Su nombre no es el mío

Su beso aterrizó en mi espalda como un zumbido, casi imperceptible, sonoro pero casi callado, a media voz.  Lo sentí posarse, como un viento, cerca del lunar que heredé de mi abuela, sobre el hueco que se forma en mi espalda siempre que echo los hombros hacia atrás.  Su beso. Sí.  Fue lo único que sentí ese día, y eso es mucho decir.  En la mañana me había dado con mudar el escritorio a la otra esquina de la sala, por aquello de no tener el espacio muy habitado. En mi esfuerzo, y en mi grito maldiciendo a un mundo que está creado para parejas y no personas solas, mientras acomodaba la geografía de la sala, se me enredó el pie en la esquina justa de la silla del comedor, donde duele, donde una recuerda su mortalidad.  Recuerdo que grité soeces y me cuestioné el propósito de la vida.  Así que sí.  Suave y transeúnte, su beso, como gota de nieve con alas, pudo más que cualquier cosa.

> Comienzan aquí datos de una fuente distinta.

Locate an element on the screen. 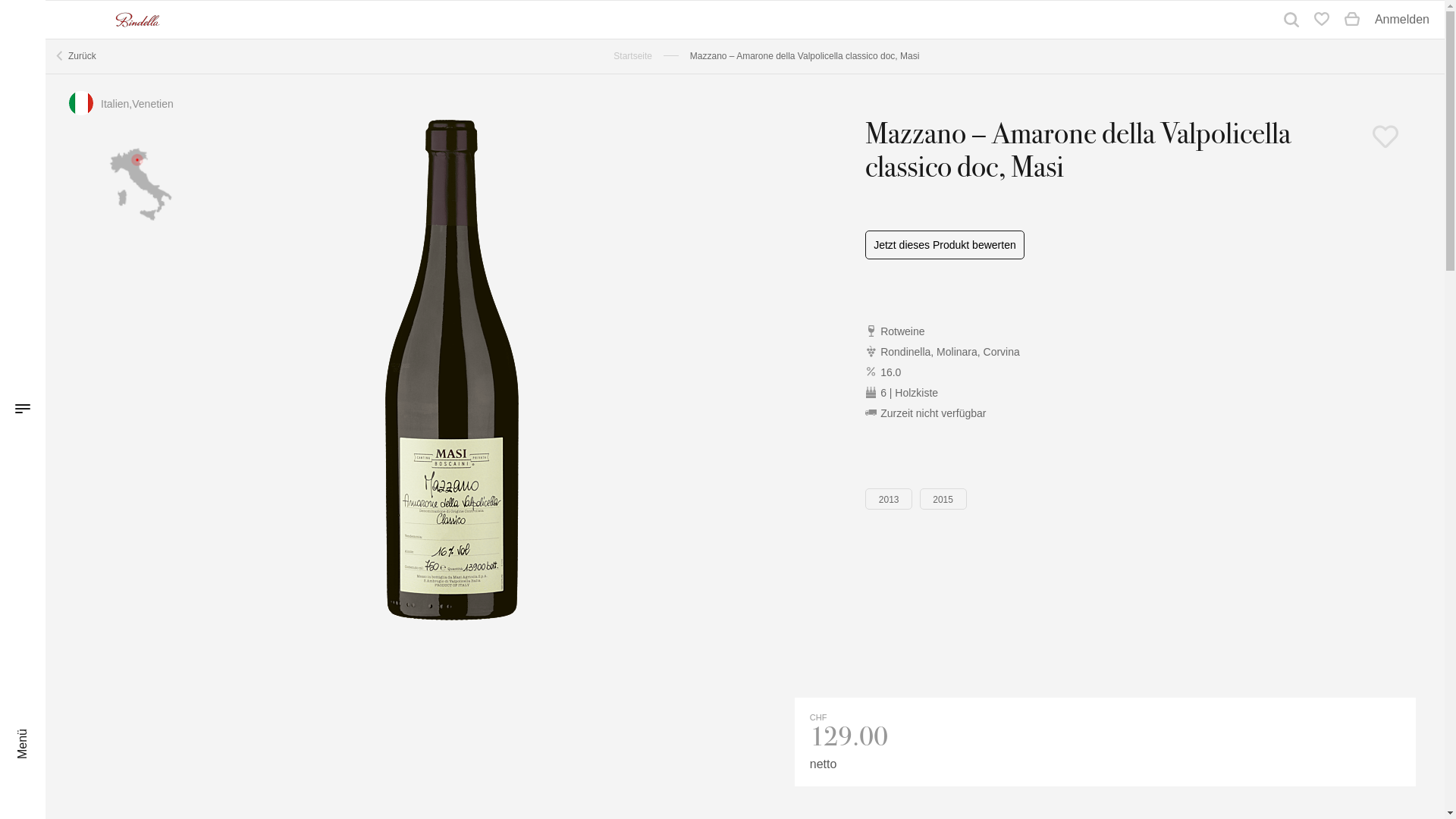 This screenshot has width=1456, height=819. '2015' is located at coordinates (942, 499).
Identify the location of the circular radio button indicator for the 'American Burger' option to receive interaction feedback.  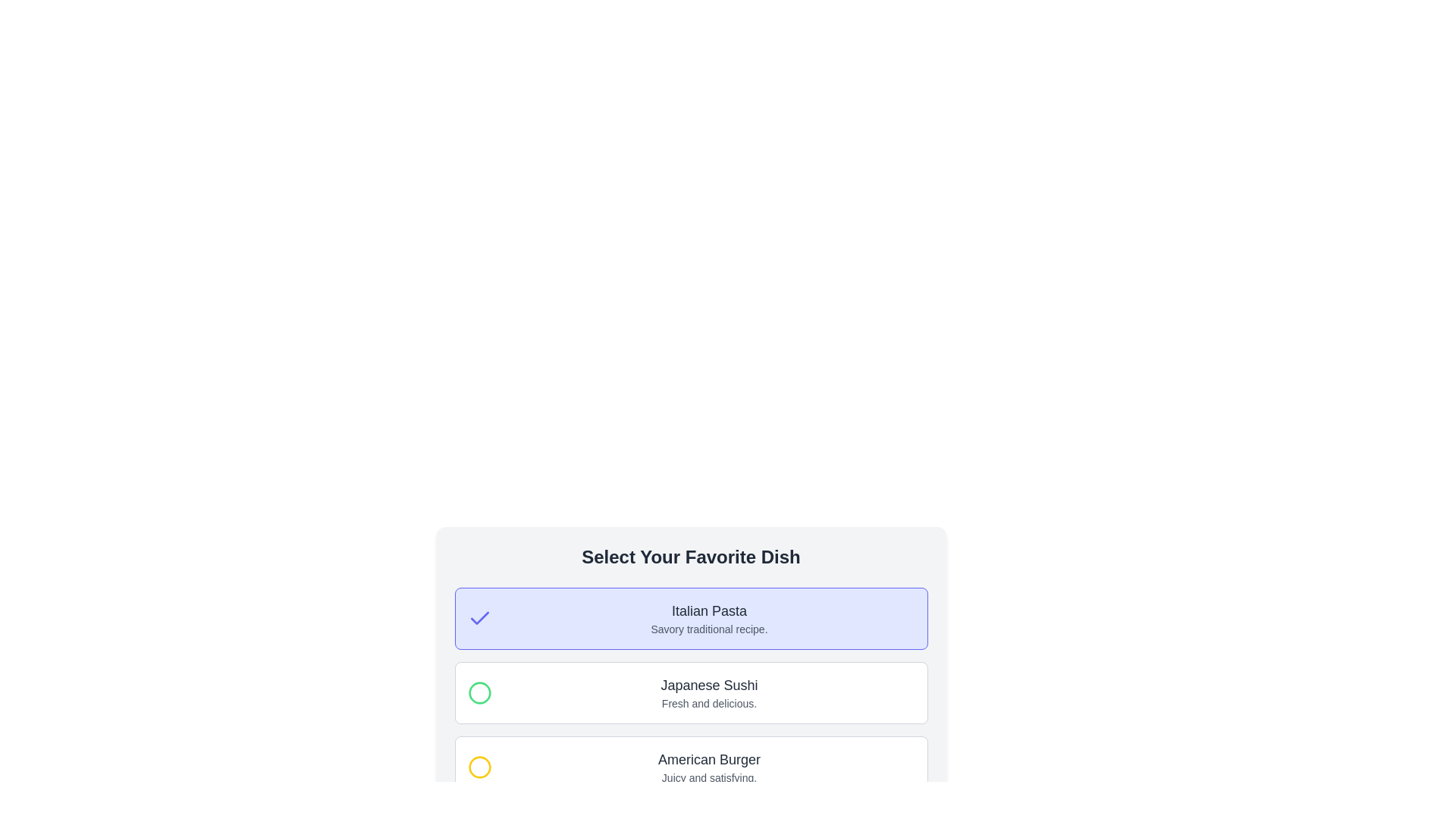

Su beso aterrizó en mi espalda.  Íbamos saliendo tranquilos del restaurante de siempre, el que queda en la Audubon Avenue.  Camaradas.  Uno al lado del otro, civiles, sin mucho revuelo.  Pero al notar que el autobús se iba acercando a mi parada, aceleré mi paso, cambiando así la cinética del momento.  Terminé, sin pensarlo, y sin dobles intenciones, adelantando la despedida, dándole la espalda a Rigoberto.  Mi espalda, sí, ¿para qué negarlo? Iba descubierta hasta la cintura.  Y es que en la tarde, mientras decidía qué ponerme, seleccioné el vestido que le encantaba, el de las primeras citas, de manguitos del grosor de un hilo.  

Su beso aterrizó.

—¿Pero qué haces, Rigo?  ¡No acabas de escuchar ni la mitad de las cosas que te acabo de decir! Que no podemos vernos, que estás saliendo con alguien  Por más que digas que sólo estés conociéndola a ella, lo esencial es que ya la conoces; no tenemos veinte años, Rigo. Al menos ya no. Yo no. Conoces su nombre, su apellido, su teléfono, cómo besa, conoces su olor, su itinerario de esta semana.  ¿Qué más tienes que conocer para decir que la conoces? Tiene nombre, ¿o no? Yo, pendeja, no soy. Su nombre no es el mío.

—Espera —musitó en respuesta mientras daba un paso atrás.

—¿Esperar a qué o quién? A ver, ilústrame.  Soy toda ojos y sistema auditivo y de memorias.  Quiero que se quede grabado todo.  Andá —le dijé alzando la voz, imitando con cierta burla su acento del sur— ilustráme, por favor.

—Tenés razón, pero, ¿por qué tenés que correr? No es la primera vez que te beso.  No tiene por qué significar más.